# WORK ORDER
Your task is to set down the records below again, exactly.

# INPUT DATA
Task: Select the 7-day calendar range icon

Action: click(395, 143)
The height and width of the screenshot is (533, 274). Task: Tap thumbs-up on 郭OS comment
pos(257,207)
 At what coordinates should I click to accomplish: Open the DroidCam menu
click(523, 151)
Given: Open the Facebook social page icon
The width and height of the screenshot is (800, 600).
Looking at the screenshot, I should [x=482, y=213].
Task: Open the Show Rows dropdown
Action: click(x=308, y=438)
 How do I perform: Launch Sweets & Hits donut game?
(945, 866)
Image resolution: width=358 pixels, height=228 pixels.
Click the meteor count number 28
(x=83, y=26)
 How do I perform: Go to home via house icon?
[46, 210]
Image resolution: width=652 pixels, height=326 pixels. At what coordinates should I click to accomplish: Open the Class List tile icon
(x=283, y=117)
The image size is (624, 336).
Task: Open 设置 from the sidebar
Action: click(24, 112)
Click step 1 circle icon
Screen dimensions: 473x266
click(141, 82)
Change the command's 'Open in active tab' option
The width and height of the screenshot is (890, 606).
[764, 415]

# PROBLEM SOLUTION
Task: Select the 7-day calendar range icon

Action: click(395, 143)
The height and width of the screenshot is (533, 274). Task: Tap thumbs-up on 郭OS comment
pos(257,207)
 At what coordinates should I click to accomplish: Open the DroidCam menu
click(523, 151)
Given: Open the Facebook social page icon
The width and height of the screenshot is (800, 600).
Looking at the screenshot, I should [x=482, y=213].
Task: Open the Show Rows dropdown
Action: click(x=308, y=438)
 How do I perform: Launch Sweets & Hits donut game?
(945, 866)
Image resolution: width=358 pixels, height=228 pixels.
Click the meteor count number 28
(x=83, y=26)
 How do I perform: Go to home via house icon?
[46, 210]
Image resolution: width=652 pixels, height=326 pixels. At what coordinates should I click to accomplish: Open the Class List tile icon
(x=283, y=117)
The image size is (624, 336).
Task: Open 设置 from the sidebar
Action: click(24, 112)
Click step 1 circle icon
Screen dimensions: 473x266
click(141, 82)
Change the command's 'Open in active tab' option
The width and height of the screenshot is (890, 606).
[764, 415]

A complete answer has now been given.